A World in Crisis?

We inhabit a world in crisis. Or, to formulate it more accurately, we live in a world where the language of crisis has become the most common way of representing a series of situations we face. We have global economic crises, eurozone crises, refugee crises in Europe and the Middle East, leadership crises in the United States and Venezuela, institutional crises in Hungary and Poland, nuclear crisis in North Korea and Iran, humanitarian crises in Yemen and Congo, food crises in South Sudan and the Horn of Africa, environmental crises in the Arctic and the Amazonia, as well as identity crises, legitimation crises, solidarity crises, security crises, gender crises,… and even crises in the social sciences.

This ubiquity of the idea of crisis tells us something about the actuality and the imaginary of contemporary societies. One can regard it literally as a sign of our times: it signals something important about the present. In fact, the word has an interesting genealogy. While it stems from Greek krisis, a fundamental concept in Hippocratic theory which designates the crucial phase in the disease when the uncertain outcome between recovery and death is definitively settled, the shift from the ancient medical meaning to the contemporary general one of a difficult or dangerous situation collectively experienced occurs in the late 18th century, when one starts to speak of political crisis or crisis of values, the term being from then on progressively generalized. The idea of crisis is thus a defining feature of modernity. Indeed, the very possibility of becoming conscious of a crisis presupposes, first, a conception of time as non-linear, at risk of ruptures, and in need of subsequent reassessments, and second, a capacity for self-reflection by societies upon the course of their own history, including a sense of uncertainty, indeterminacy, and even uneasiness.

It could certainly be argued that it is not the first time that the world is in crisis. With two deadly world wars, several genocides, a violent decolonization, a major financial crash, the 20th century has had its share of crises. However, the beginning of the 21st offers certain disquieting traits in terms of the quality, intensity and spread of its crises, whether one considers the human imprint on the planet’s sustainability, the forced migrations caused by conflicts, persecution or poverty, the multiplication of radical religious, ethnic or nationalist movements, the deepening of inequality within and across societies, the rise of xenophobic populism and its electoral successes, and the questioning of knowledge and facts associated with fake news and conspiracy theories. So, is the world experiencing a new “age of anxiety”, as the British poet W. H. Auden could write in 1947? It is tempting to think that we are in one of these delicate moments when “the old is dying and the new cannot be born”, in the Italian philosopher Antonio Gramsci’s words. Hence, the significance and even urgency to mobilize the social sciences to apprehend the present moment.

▸ Data provided:
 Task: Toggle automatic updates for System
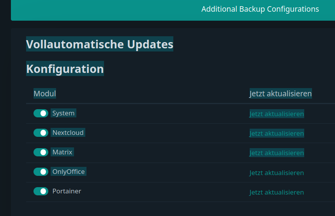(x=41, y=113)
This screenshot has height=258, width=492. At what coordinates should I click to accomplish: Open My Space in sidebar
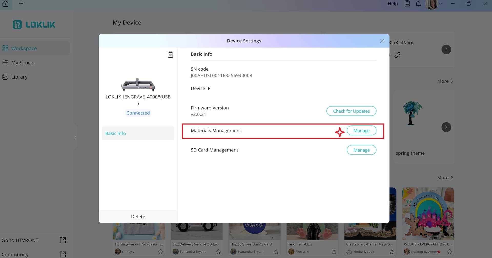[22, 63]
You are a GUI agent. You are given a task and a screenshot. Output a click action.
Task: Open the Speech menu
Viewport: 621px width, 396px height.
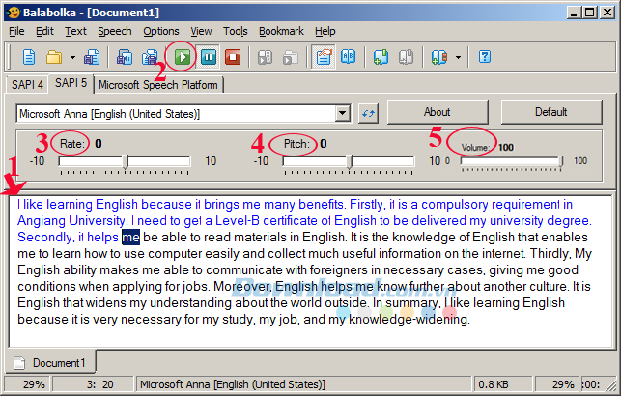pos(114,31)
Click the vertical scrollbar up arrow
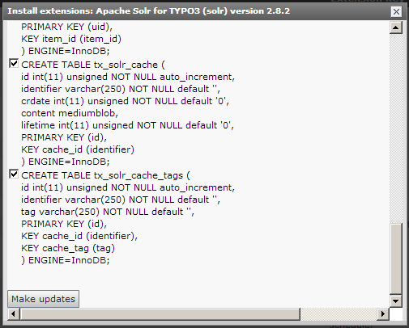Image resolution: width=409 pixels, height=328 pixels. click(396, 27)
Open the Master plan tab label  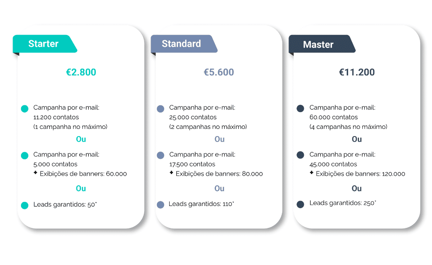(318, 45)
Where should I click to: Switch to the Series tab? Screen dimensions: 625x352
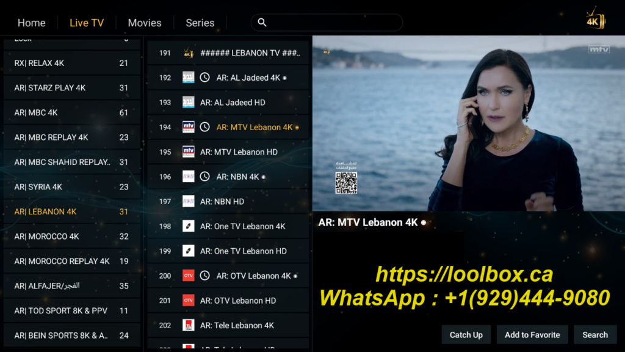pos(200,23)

▸ Task description: Copy the section of the passage on a world in crisis that begins with the words "A World in Crisis?" and ends with the words "the social sciences.", substituting "emergencies" for every occurrence of "crises".

▸ Output of the exercise:
A World in Crisis?

We inhabit a world in crisis. Or, to formulate it more accurately, we live in a world where the language of crisis has become the most common way of representing a series of situations we face. We have global economic emergencies, eurozone emergencies, refugee emergencies in Europe and the Middle East, leadership emergencies in the United States and Venezuela, institutional emergencies in Hungary and Poland, nuclear crisis in North Korea and Iran, humanitarian emergencies in Yemen and Congo, food emergencies in South Sudan and the Horn of Africa, environmental emergencies in the Arctic and the Amazonia, as well as identity emergencies, legitimation emergencies, solidarity emergencies, security emergencies, gender emergencies,… and even emergencies in the social sciences.